The Executive Council of Mpumalanga is the cabinet of the executive branch of the provincial government in the South African province of Mpumalanga. The Members of the Executive Council (MECs) are appointed from among the members of the Mpumalanga Provincial Legislature by the Premier of Mpumalanga, an office held since March 2018 by Refilwe Mtsweni-Tsipane.

Makwetla premiership: 2004–2009 
On 3 May 2004, Thabang Makwetla, who was elected Premier of Mpumalanga in the 2004 general election, announced his new Executive Council. Cabinet reshuffles were announced in January 2005 and February 2007. A final, major reshuffle was announced in May 2008, after the 52nd National Conference of the governing African National Congress (ANC) and ahead of the provincial elective conference of the ANC in Mpumalanga.

Mabuza premiership

First term: 2009–2014 
On 12 May 2009, after his election in the 2009 general election, new Mpumalanga Premier David Mabuza announced his new Executive Council, including the restructuring of the local government and housing portfolio and the merger of the public works portfolio with roads and transport. His first reshuffle was announced on 3 November 2010, and on 19 July 2011 he announced that the MEC for Public Works, Roads and Transport, Clifford Mkasi, would swap portfolios with the MEC for Health and Social Development, Dikeledi Mahlangu. On 18 February 2013, in another reshuffle, Mabuza fired Mkasi and two other MECs, Siphosezwe Masango and Norman Mokoena.

Second term: 2014–present 
On 30 May 2014, after his re-election in the 2014 general election, Mabuza announced his new Executive Council, restructuring several departments. In August 2016, after the 2016 local government elections, he announced a reshuffle.

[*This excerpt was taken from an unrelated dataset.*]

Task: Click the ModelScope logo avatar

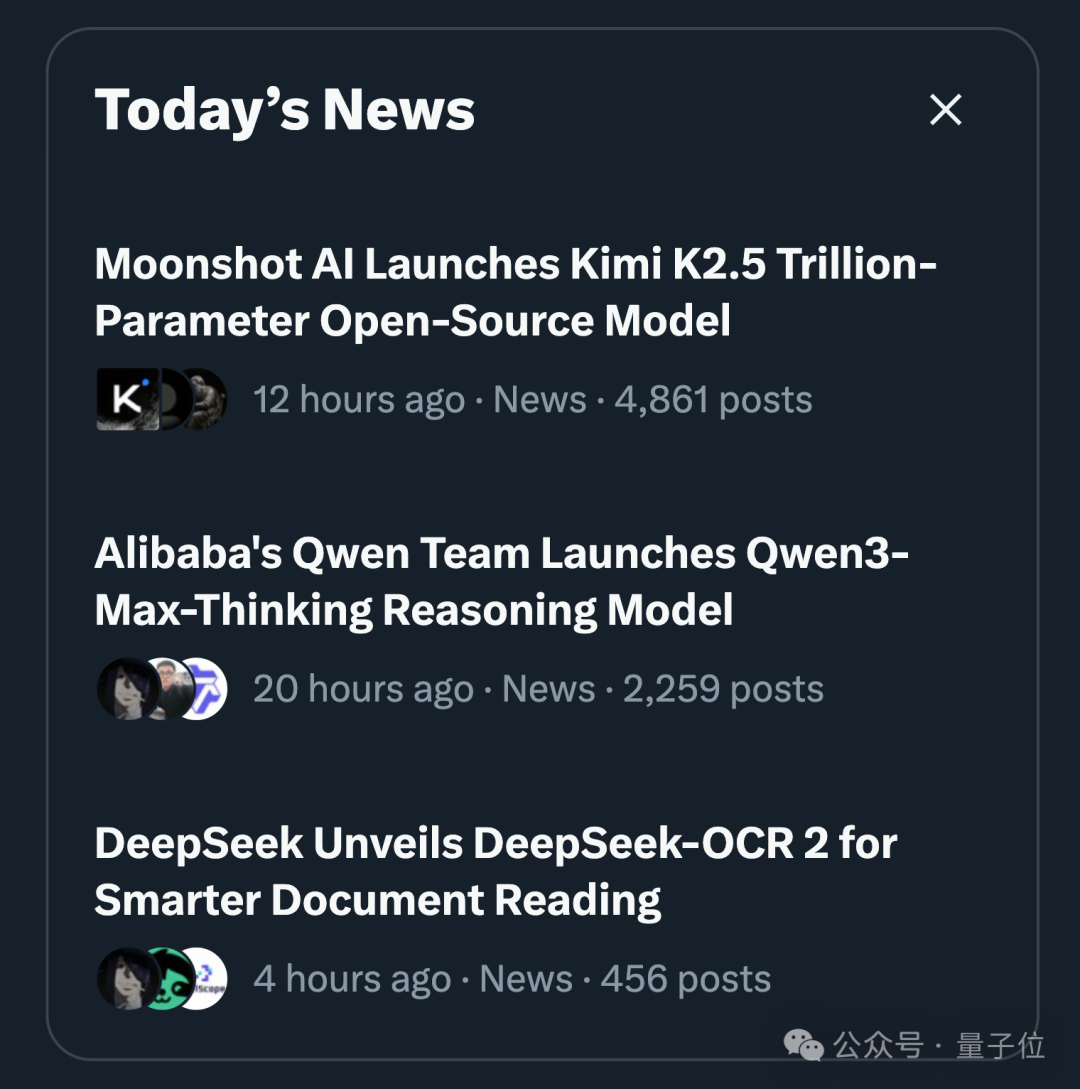Action: click(x=207, y=978)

Mtsweni-Tsipane premiership

First term: 2018–present 
In March 2018, Refilwe Mtsweni-Tsipane was officially sworn in as Premier, replacing David Mabuza, who had become Deputy President of South Africa; Mtsweni-Tsipane announced a reshuffle shortly after her inauguration. In July 2017, Mtsweni-Tsipane announced that Health MEC Gillion Mashego would swop portfolios with Public Works MEC Sasekani Manzini; the announcement followed protests by the National Education, Health and Allied Workers' Union, which called for Mashego's dismissal.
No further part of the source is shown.